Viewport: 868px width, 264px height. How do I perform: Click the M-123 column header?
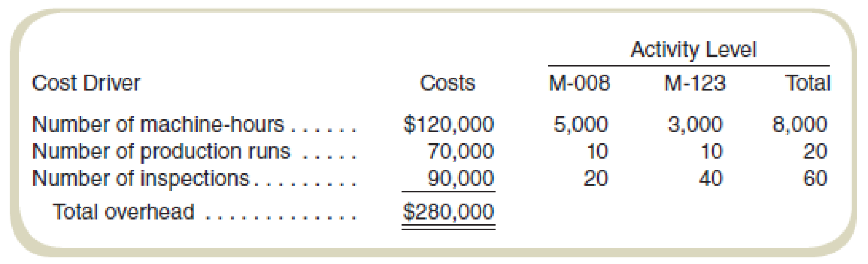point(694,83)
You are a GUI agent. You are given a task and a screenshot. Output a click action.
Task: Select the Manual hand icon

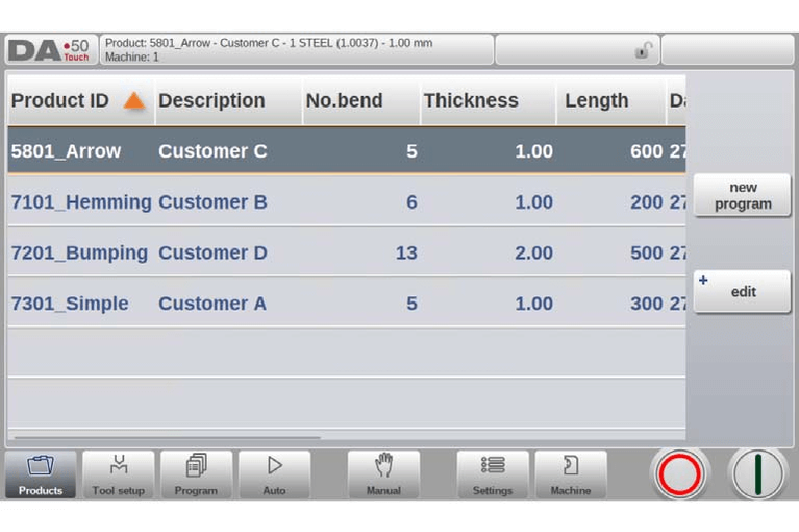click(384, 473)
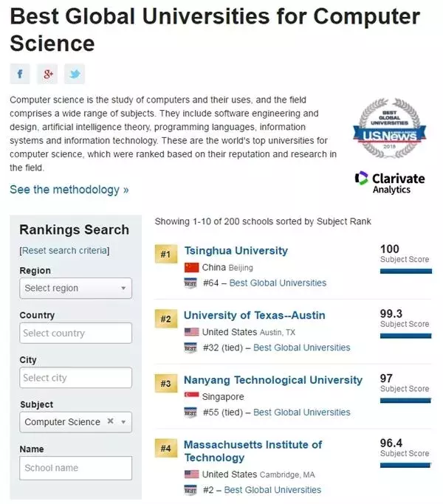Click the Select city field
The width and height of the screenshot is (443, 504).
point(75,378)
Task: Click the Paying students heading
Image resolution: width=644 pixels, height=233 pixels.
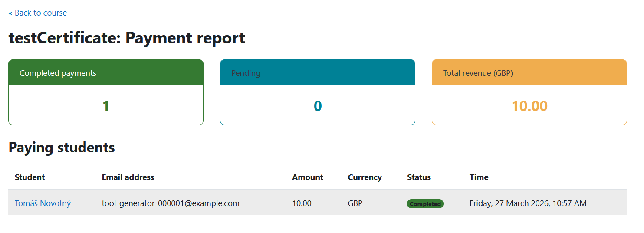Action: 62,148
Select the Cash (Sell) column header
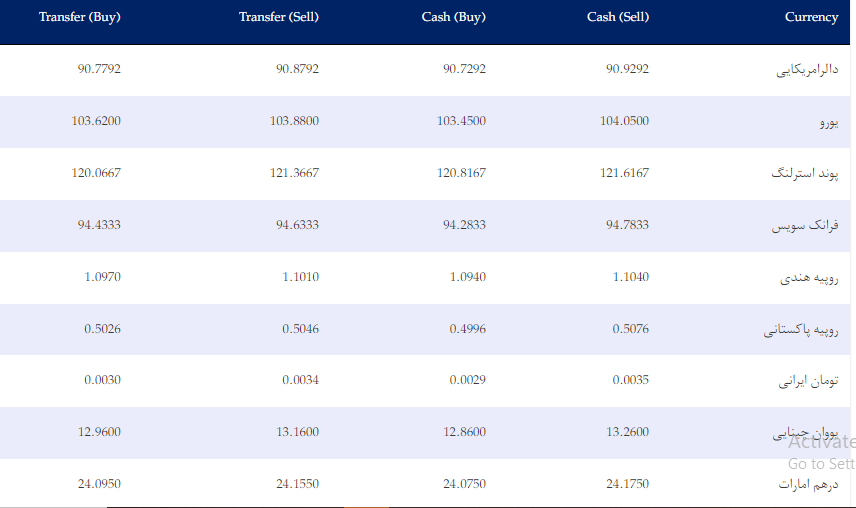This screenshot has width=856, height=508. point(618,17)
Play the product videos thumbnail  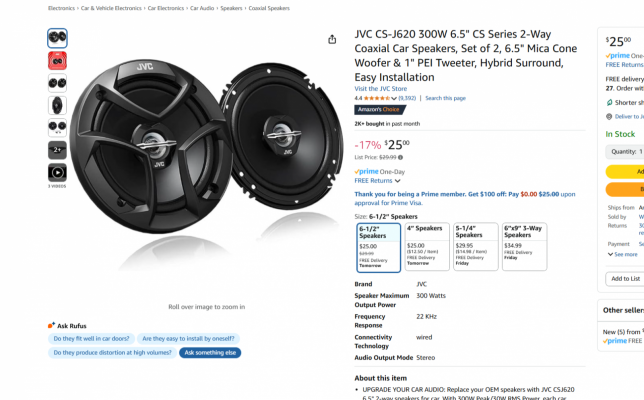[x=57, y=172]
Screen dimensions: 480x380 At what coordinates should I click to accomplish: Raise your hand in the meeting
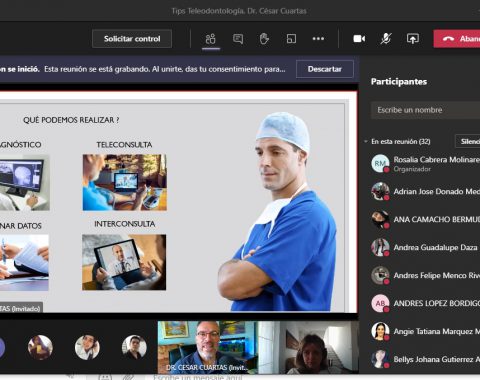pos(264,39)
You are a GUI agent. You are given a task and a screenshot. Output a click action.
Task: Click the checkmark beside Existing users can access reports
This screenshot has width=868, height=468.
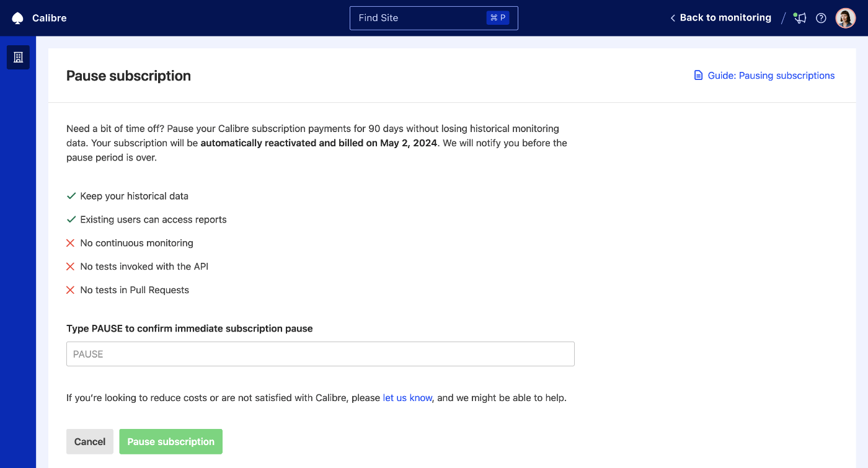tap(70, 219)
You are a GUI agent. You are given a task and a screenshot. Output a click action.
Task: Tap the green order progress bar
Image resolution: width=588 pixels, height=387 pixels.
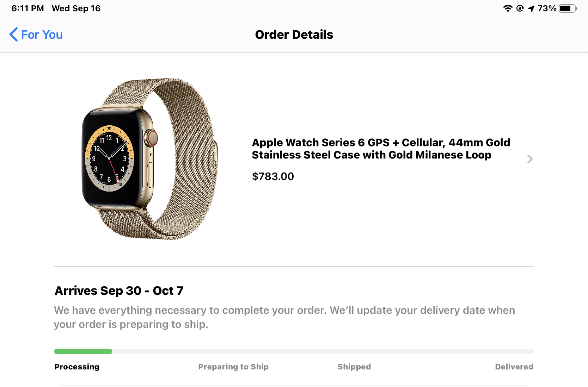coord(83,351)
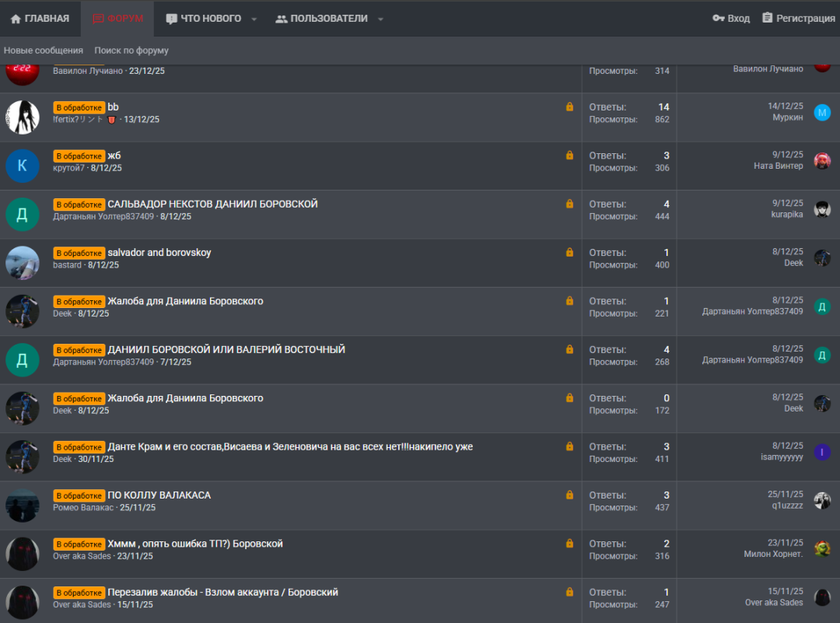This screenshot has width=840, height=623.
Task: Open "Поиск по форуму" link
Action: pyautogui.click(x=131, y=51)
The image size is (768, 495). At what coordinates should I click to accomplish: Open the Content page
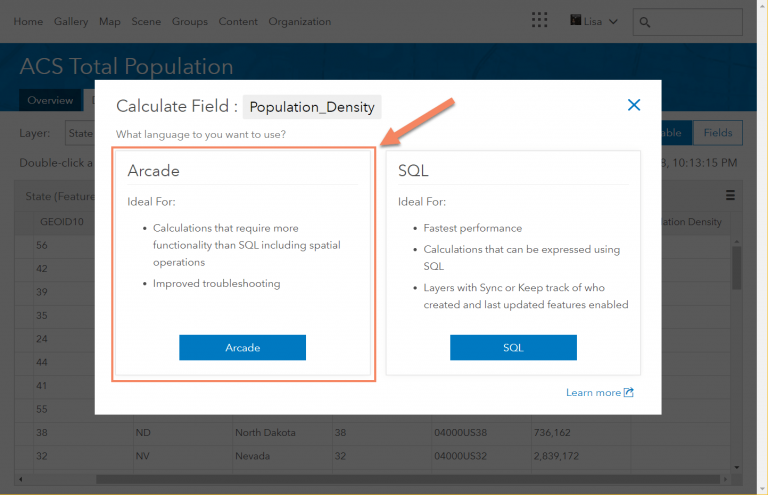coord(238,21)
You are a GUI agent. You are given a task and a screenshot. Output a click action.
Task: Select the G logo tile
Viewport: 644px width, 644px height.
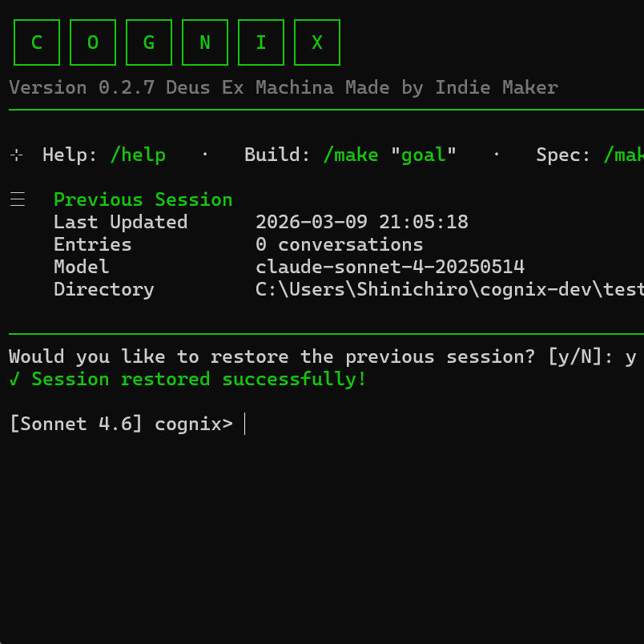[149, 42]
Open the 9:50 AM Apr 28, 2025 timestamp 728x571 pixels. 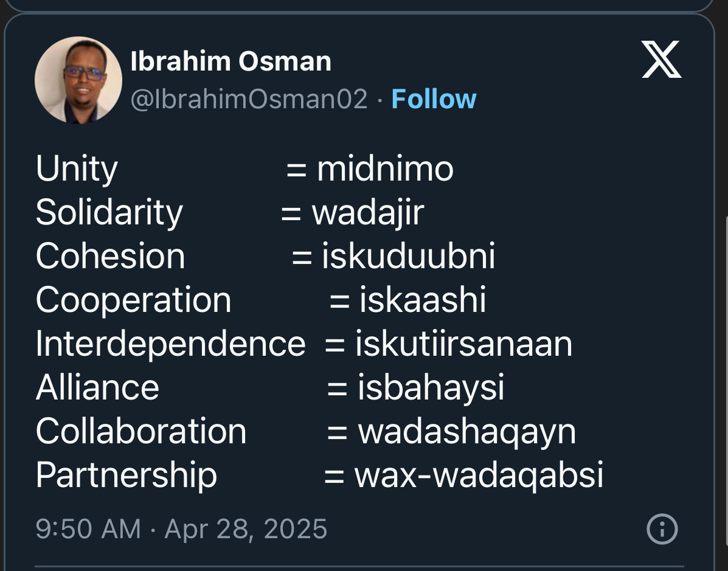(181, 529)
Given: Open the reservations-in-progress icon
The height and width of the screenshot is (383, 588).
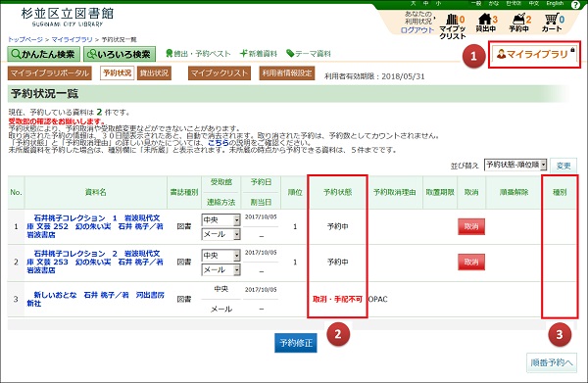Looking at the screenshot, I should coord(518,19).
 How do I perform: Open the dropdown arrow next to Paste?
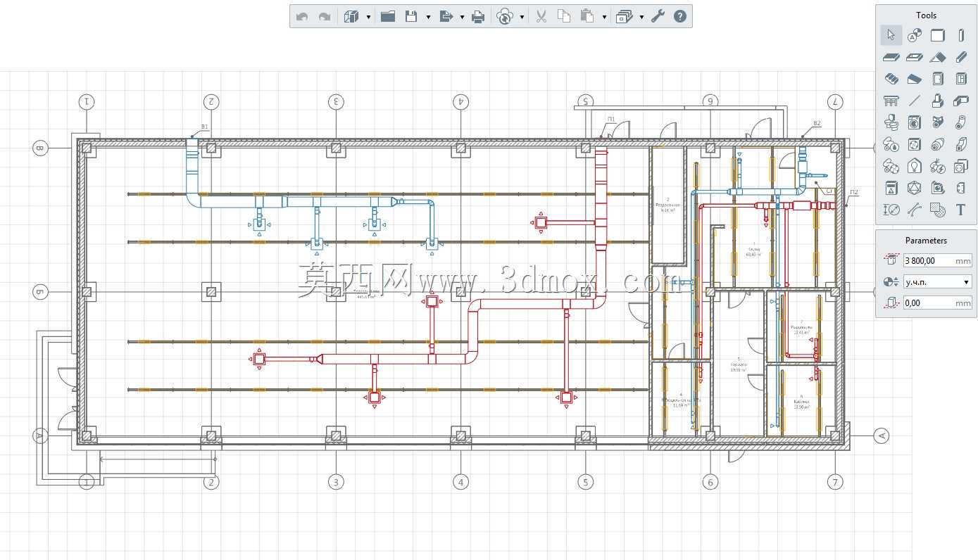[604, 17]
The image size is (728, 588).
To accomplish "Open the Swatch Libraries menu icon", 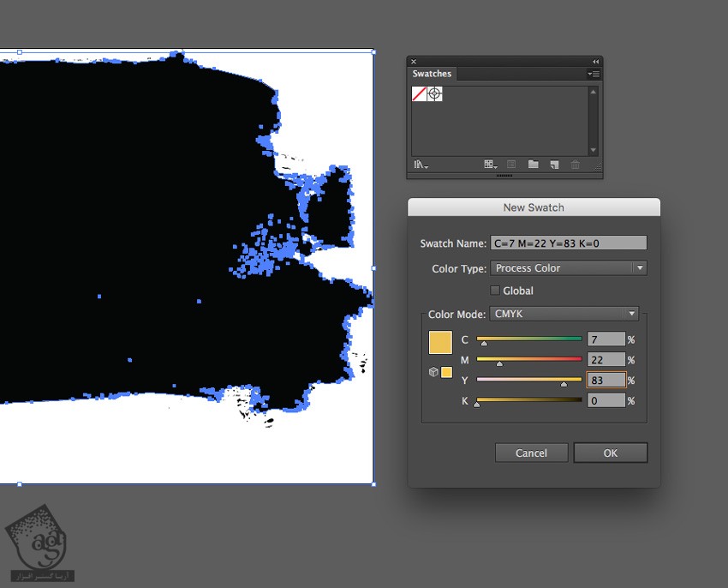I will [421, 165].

**YOUR INSTRUCTIONS**.
Reproduce each line in the listing above that mentions the string "progress".

**ANSWER SPACE**.
Task: Tap the green order progress bar
Given: Open the reservations-in-progress icon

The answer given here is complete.